## START
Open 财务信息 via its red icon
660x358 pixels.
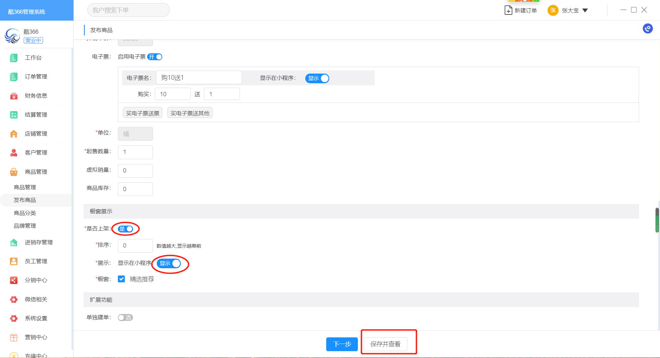coord(14,96)
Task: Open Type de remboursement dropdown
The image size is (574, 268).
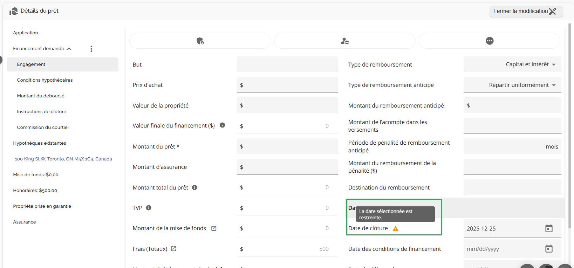Action: (x=512, y=64)
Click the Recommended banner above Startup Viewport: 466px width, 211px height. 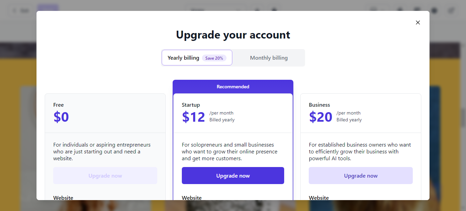pos(233,87)
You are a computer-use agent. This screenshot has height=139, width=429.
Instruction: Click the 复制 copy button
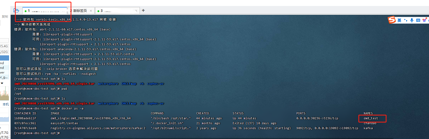(x=5, y=17)
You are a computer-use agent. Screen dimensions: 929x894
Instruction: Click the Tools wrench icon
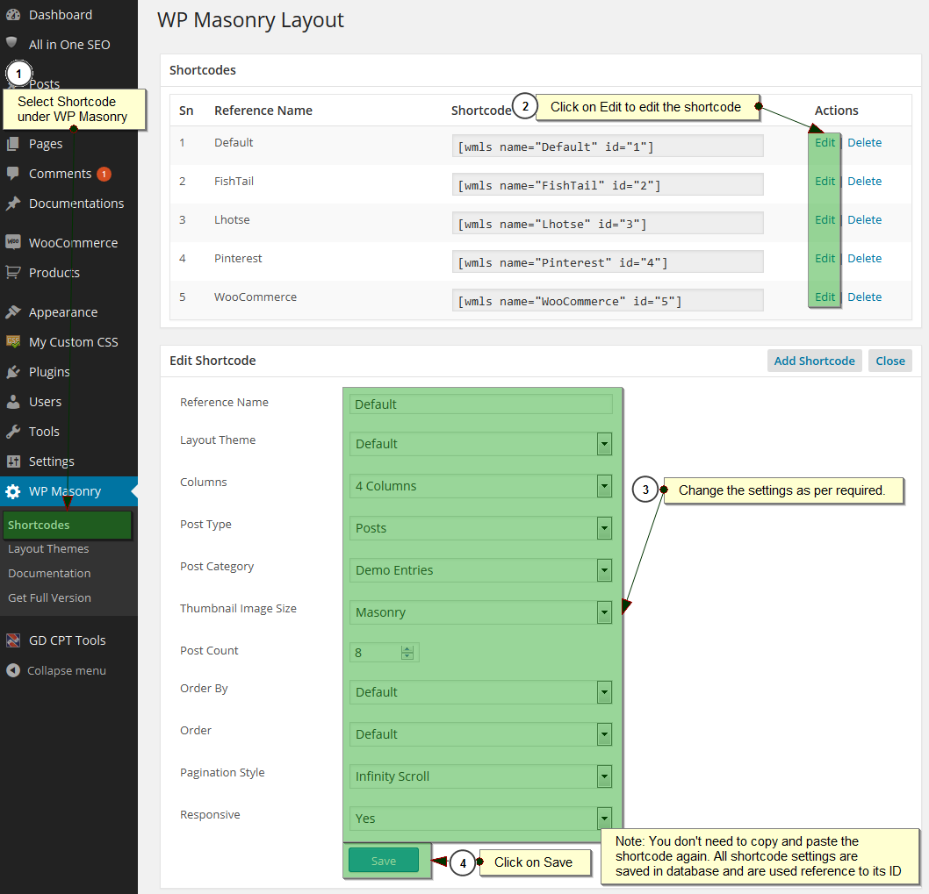(x=13, y=431)
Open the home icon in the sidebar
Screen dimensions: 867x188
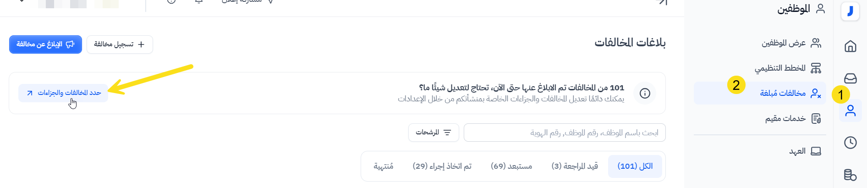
## END
Pull out every line of the records that contains the string "Instruction" and copy each one in full.

RESULT FOR THIS EXERCISE:
Instruction: Click the 复制 copy button
Instruction: Click the Tools wrench icon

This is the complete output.